If the statement is false, all that's needed is a single counterexample. If the statement is true, no amount of examples would be sufficient. Also, even though the questions are about n x n matrices, you can usually think about things using 2 x 2 or 3 x 3 matrices, especially when you're looking for counterexamples.

12. Apr 2, 2017

### Mr Davis 97

So what about the last problem?

13. Apr 2, 2017

### Staff: Mentor

That's probably a trick I can't remember. Try to show (in general for any (non Abelian) group) that left- and right-inverses cannot be different by using associativity.

14. Apr 2, 2017

### vela

Staff Emeritus
Of course, answering the question posed depends on determining what the correct statement is. In this case, it's probably a bit easier and clearer to step back and look at the question as a whole. The question asks: if AB=0, is it possible for A to be invertible? Supplying an example definitively shows the answer to the question is yes.

15. Apr 2, 2017

### vela

Staff Emeritus
The complication here is showing that if a left (right) inverse exists, that the right (left) inverse also exists.

16. Apr 2, 2017

### Staff: Mentor

Yes, and it's one of those "Why didn't I see this?" questions, once you know the right equation.

17. Apr 2, 2017

### nuuskur

Argh, without determinants. Must learn how to read :(

If we go by definition: $X$ singular if and only if $X$ not invertible.
Alternatively, could argue assuming for a contradiction $B$ was singular, but then there would exist a vector $x\neq 0$ s.t $Bx = 0$, therefore $(AB)x = 0$ (why?) making $AB$ singular, a contradiction. Therefore $B$ must be invertible, therefore $A$ is invertible.

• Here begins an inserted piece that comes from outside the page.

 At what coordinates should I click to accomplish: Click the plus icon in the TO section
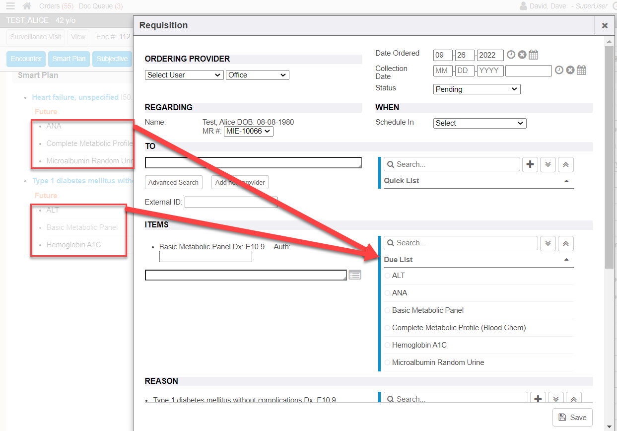(530, 164)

I can also tell you that using only semigroup properties is not enough to tackle this problem.
Specifically, the existence of L-inverse does not, in general, guarantee the existence of R-inverse.

Since determinants are evil, you should use vectors or perhaps you can think of something ingenious!

What do you think of this proposition?
$AB$ invertible only if $BA$ invertible

Last edited: Apr 2, 2017
18. Apr 2, 2017

### Mr Davis 97

Doesn't this argument only show that $B$ is injective, not necessarily surjective too?

19. Apr 2, 2017

### nuuskur

Since you haven't specified any exotic properties of the ring of matrices you are dealing with, I'm assuming we are talking about matrices over Fields not division rings or god knows what else.

The implications (rather straightforward) are the following
$$B \mbox{ invertible} \iff\ \left (Bx=0\Longrightarrow x=0\right )$$
You should prove it, if you are not convinced, but the proof is obvious.
This will solve the problem at hand.

20. Apr 2, 2017

### Staff: Mentor

One also needs a dimension argument to conclude that injectivity is sufficient.